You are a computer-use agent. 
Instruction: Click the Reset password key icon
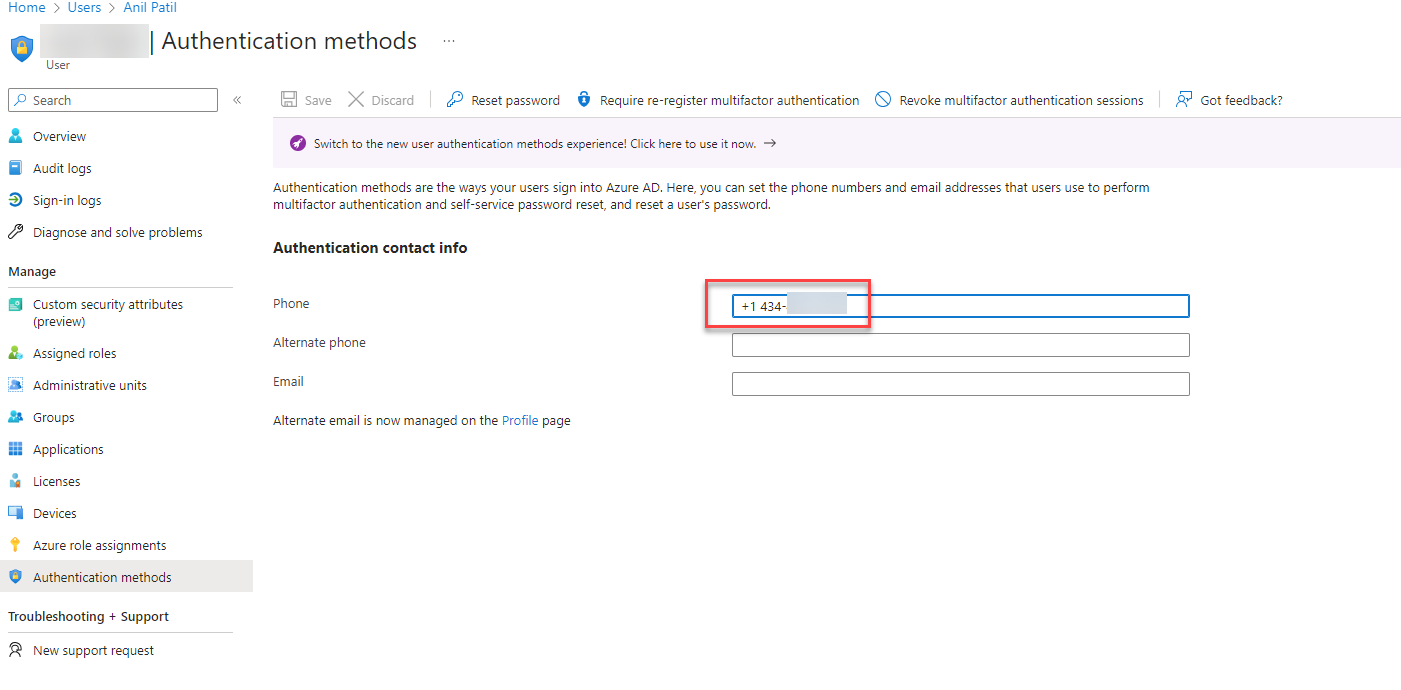click(x=454, y=99)
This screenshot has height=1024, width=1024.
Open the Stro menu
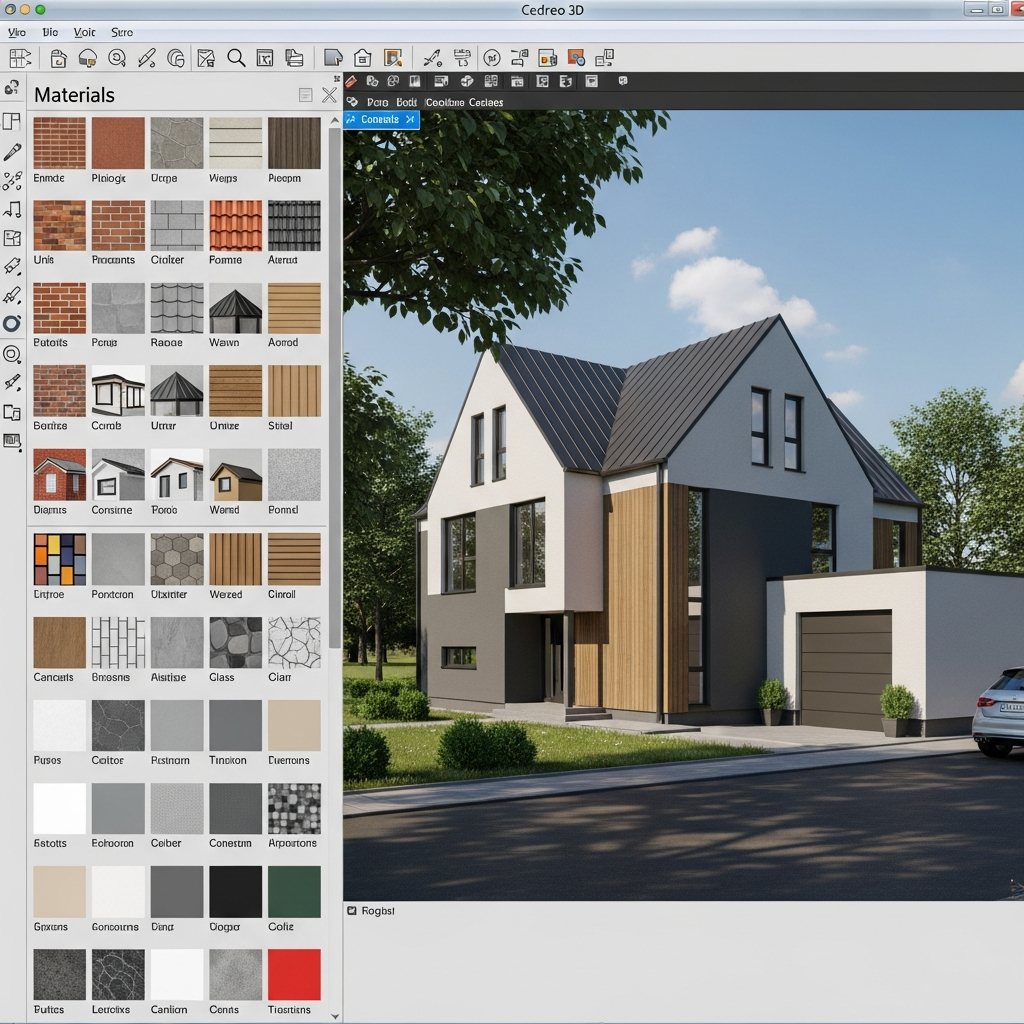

——

What you will do:
Present every line of the items above as a Markdown table with the columns "Row" and "Line", numbering the rows in order and omitting blank lines. Leave the pictures out of the table.

Result for this exercise:
| Row | Line |
|---|---|
| 1 | You are a computer-use agent.  |
| 2 | Instruction: Click the Reset password key icon |
| 3 | click(x=454, y=99) |
| 4 | This screenshot has height=1024, width=1024. |
| 5 | Open the Stro menu |